**Source excerpt:**
--- BEGIN ---
These proposals stand in sharp contrast to other approaches to addressing these needs and fall short in two important ways. First, the funding levels under the both President's and the Centrist Coalition's plans are too low and will result in these funds being able to assist only a small fraction of unemployed workers (see box on next page). Second, even if the funding level were substantially increased, the National Emergency Grants program does not appear to provide an appropriate structure to accomplish these purposes. Both the Administration and Centrist Coalition proposals are short on details and leave unanswered a number of important questions concerning how these funds would be administered. It appears unlikely, however, that channeling these funds into the National Emergency Grants program would be an effective or expeditious way to meet the needs of unemployed workers.
Background on the National Emergency Grant Program
Under the Workforce Investment Act, 20 percent of the annual appropriation for the Labor Department's dislocated worker program currently is set aside to fund National Emergency Grants (NEG), pilot and demonstration projects, and technical assistance. The largest share of these reserve funds is earmarked for National Emergency Grants. For Program Year 2000, which covered the period from July 1, 2000 through June 30, 2001, National Emergency Grants received roughly $220 million.
National Emergency Grant funds are available to help states respond to major, unexpected dislocation events, such as mass layoffs, plant closures, natural disasters, and dislocations resulting from federal actions such as defense downsizing. To receive a grant, a state must apply to the Secretary of Labor and demonstrate that the state's existing federal dislocated worker funds, which are allocated to all states by formula, are insufficient to meet the unexpected need for assistance. Grants are administered by local Workforce Investment Boards and currently may be used for job training, reemployment services, income support, and supportive services.
The Administration has proposed increasing funding for National Emergency Grants by $3 billion and allowing these fund to be used for three purposes: (1) to pay up to 75 percent of health care premiums under COBRA for up to ten months for laid-off workers; (2) to provide additional weeks of income assistance for individuals enrolled in job training who exhaust their unemployment benefits or are ineligible for unemployment benefits but have a sufficient attachment to employment; and (3) to provide job search assistance and training.
--- END ---
**Given entries:**
--- BEGIN ---
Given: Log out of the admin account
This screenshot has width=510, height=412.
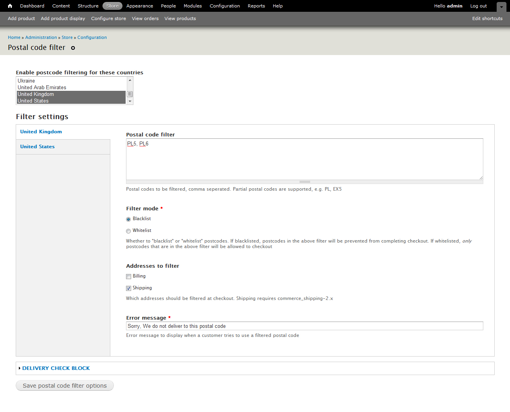Looking at the screenshot, I should (478, 6).
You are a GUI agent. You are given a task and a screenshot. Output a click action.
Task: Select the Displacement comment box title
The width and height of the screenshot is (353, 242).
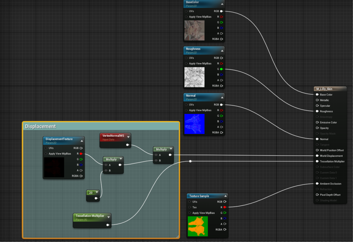tap(40, 126)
--- END ---
**Stated goal:** According to the excerpt on National Emergency Grants, roughly how much funding did those grants receive for Program Year 2000?

**Task result:** Roughly $220 million.